Solana, merkezi olmayan, ölçeklenebilir uygulamaları barındırmak için tasarlanmış bir blockchain platformudur. 2017 yılında kurulan, şu anda Cenevre merkezli Solana Vakfı tarafından yürütülen açık kaynaklı bir projedir ve blok zinciri San Francisco merkezli Solana Labs tarafından oluşturulmuştur. Solana, işleyebileceği işlem sayısı açısından çok daha hızlıdır ve Ethereum gibi rakip blok zincirlerinden önemli ölçüde daha düşük işlem ücretlerine sahiptir. Solana blok zincirinde çalışan ve aynı zamanda Solana (SOLUSD) olarak adlandırılan kripto para birimi, 2021’de neredeyse %12.000 arttı ve bir noktada 66 milyar doları aşan bir piyasa değerine sahip oldu ve bu, onu bu zamana kadar beşinci en büyük kripto para birimi haline getirdi. Son zamanlarda yaşanan piyasa düşüşlerinden elbette Solana da payını aldı ancak bu yazımızda Solana’nın piyasa değerlerinden çok Solana ağının sunduğu dijital değerlere değinerek, bünyesinde DeFi, nft ve Web3 konularına odaklanan bir çok projeye alt yapı sunmasıyla Ethereum ağına neden rakip olarak gösterildiği bu yazımızın ana konusu olup Solana’nın farklı olan çalışma mantığına değineceğiz.

- _Amaç 1_
Kayıtlarda "Task: Open the Ideas panel" ifadesini içeren satırdan "Action: [141, 119]" ifadesini içeren satıra kadar, her iki satır da dahil olmak üzere, tüm satırları aynen kopyalayınız. Resimleri yanıtınıza almayınız.
Solana metni ile kayıtlar birbirinden bağımsız iki ayrı malzemedir.

- _Sağlanan Veriler_
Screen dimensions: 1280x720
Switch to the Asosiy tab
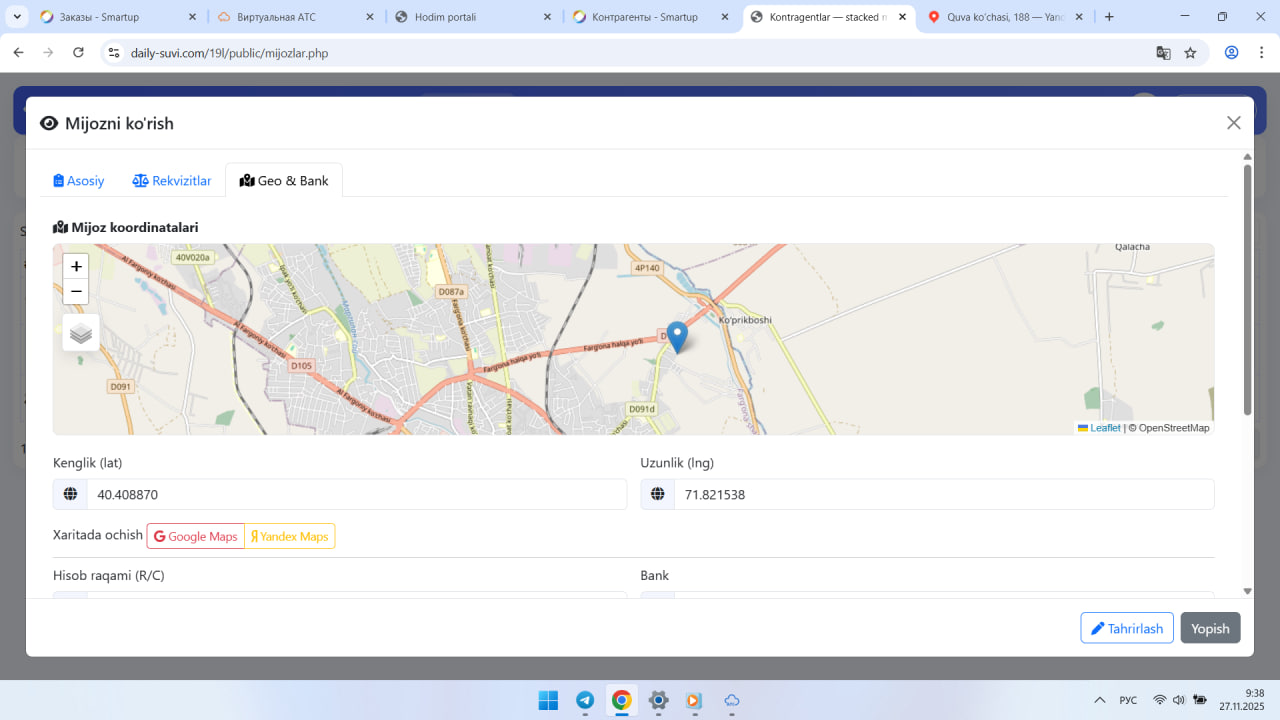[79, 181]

...

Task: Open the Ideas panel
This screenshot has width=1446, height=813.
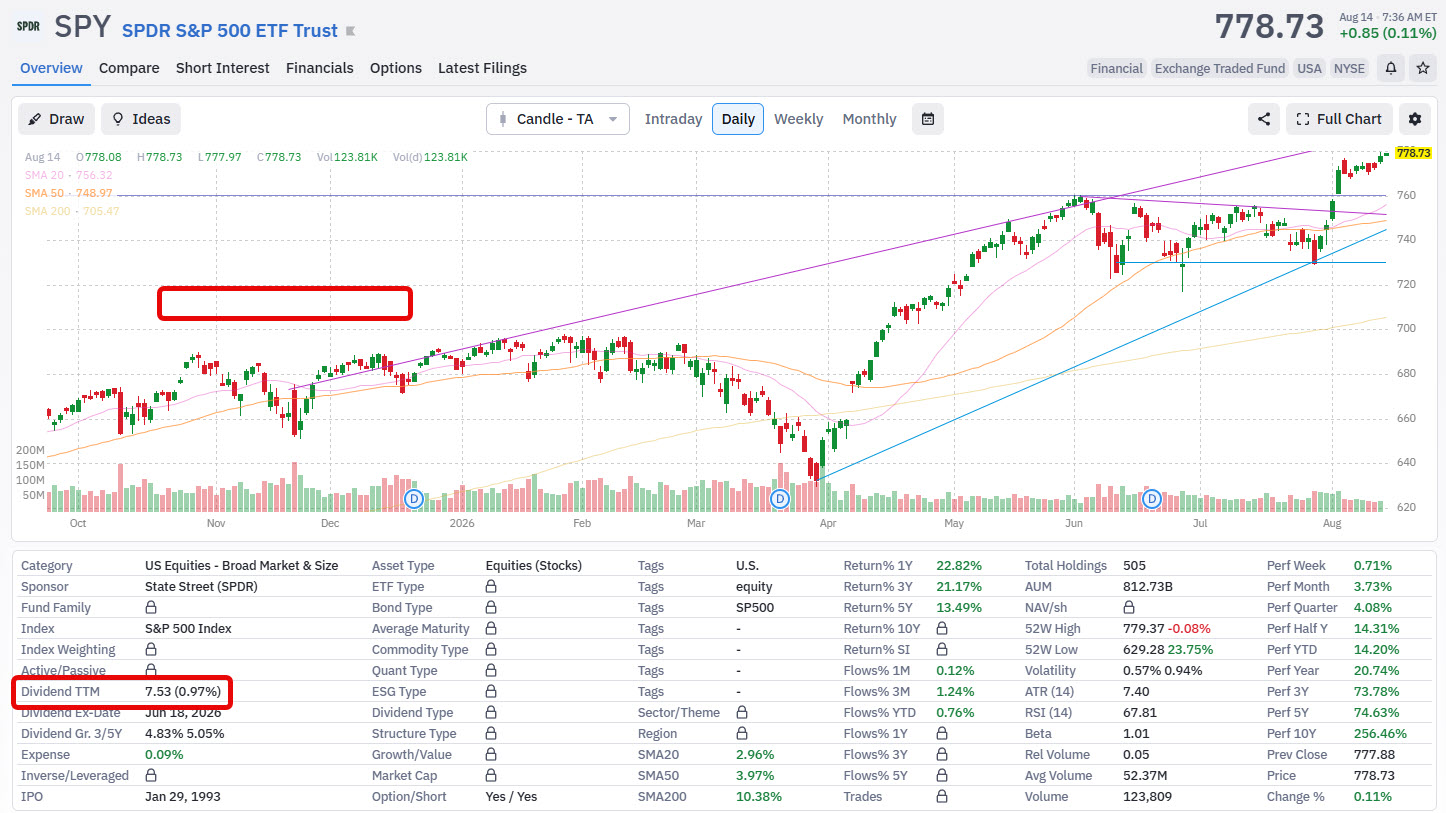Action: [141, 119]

...

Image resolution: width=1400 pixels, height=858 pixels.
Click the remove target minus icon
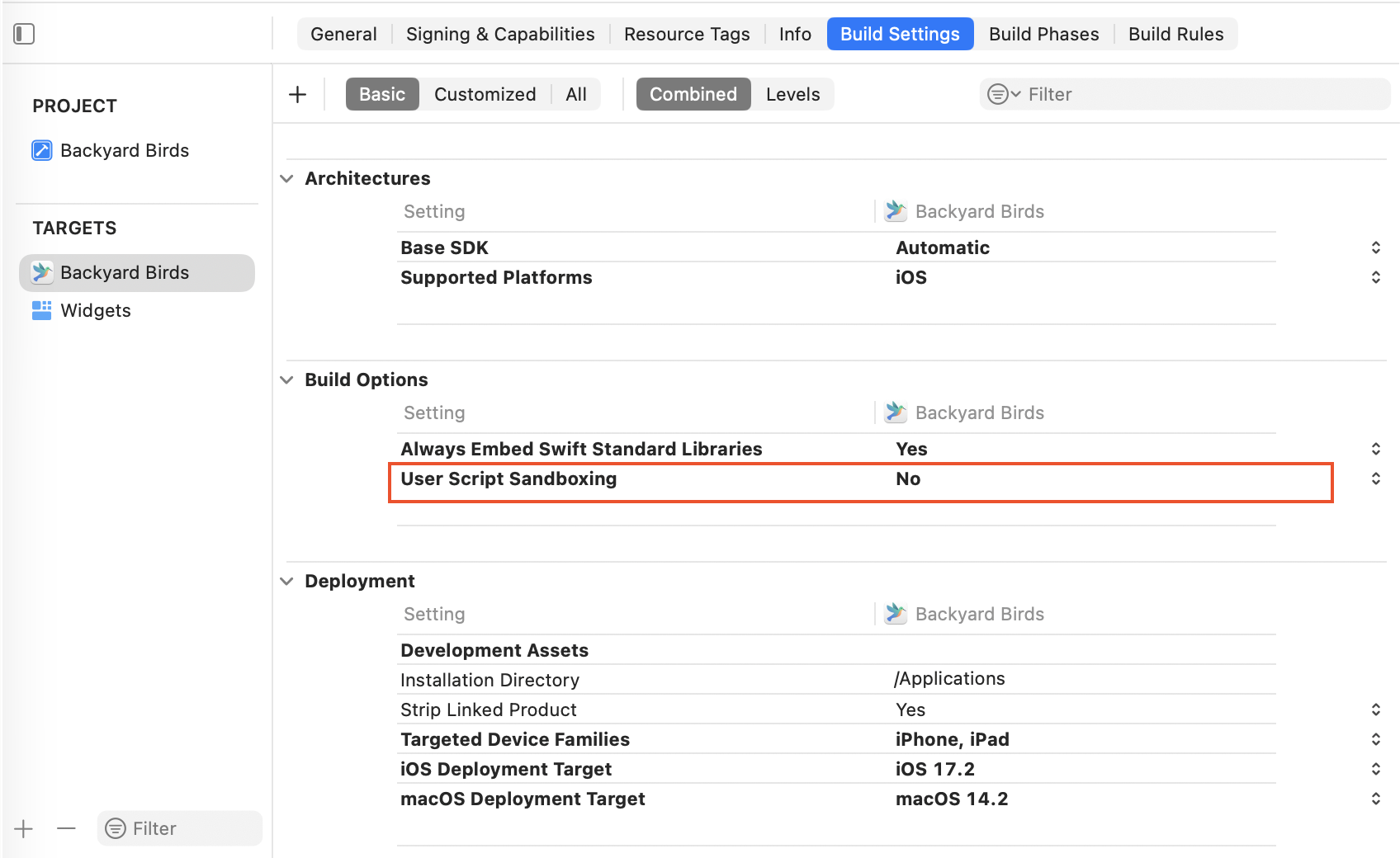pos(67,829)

- _Amaç 2_
Solana konulu metni bittiği yerden devam ettiriniz.

- _Yazılı Yanıt 1_
Task: Open the Ideas panel
This screenshot has width=1446, height=813.
Action: [141, 119]

- _Yazılı Yanıt 2_
Başlıklar
Solana’nın Doğuşu
Solana’nın arkasındaki en önemli isim Anatoly Yakovenko’dur. Yakovenko, bilgisayar bilimlerinden mezun olduktan sonra profesyonel kariyerine teknoloji devi Qualcomm‘da başlayarak dağıtık sistem tasarımı alanında çalışıp burada hızla yükselmiş ve 2015’te kıdemli personel mühendisi yöneticisi konumuna geldikten sonra kendi projesini geliştirmek için yollarını ayırmıştır. Yakovenko’nun ilk uygulaması özel bir kod tabanında ve C programlama dilinde başladı. Eski Qualcomm meslektaşı Greg Fitzgerald ile birlikte tüm kod tabanını Rust programlama diline geçirdi. Şubat 2018’de Fitzgerald, Yakovenko’nun teknik raporunun ilk açık kaynak uygulamasının prototipini oluşturmaya başladı ve ardından projenin ilk sürümünü yayınlayarak 10.000 imzalı işlemin yarım saniyeden biraz daha uzun bir sürede doğrulanıp işlenebileceğini gösterdi. Kısa bir süre sonra, ekibini büyüten Solana, protokolünü ve SOL belirtecini 2020’de halka sundu.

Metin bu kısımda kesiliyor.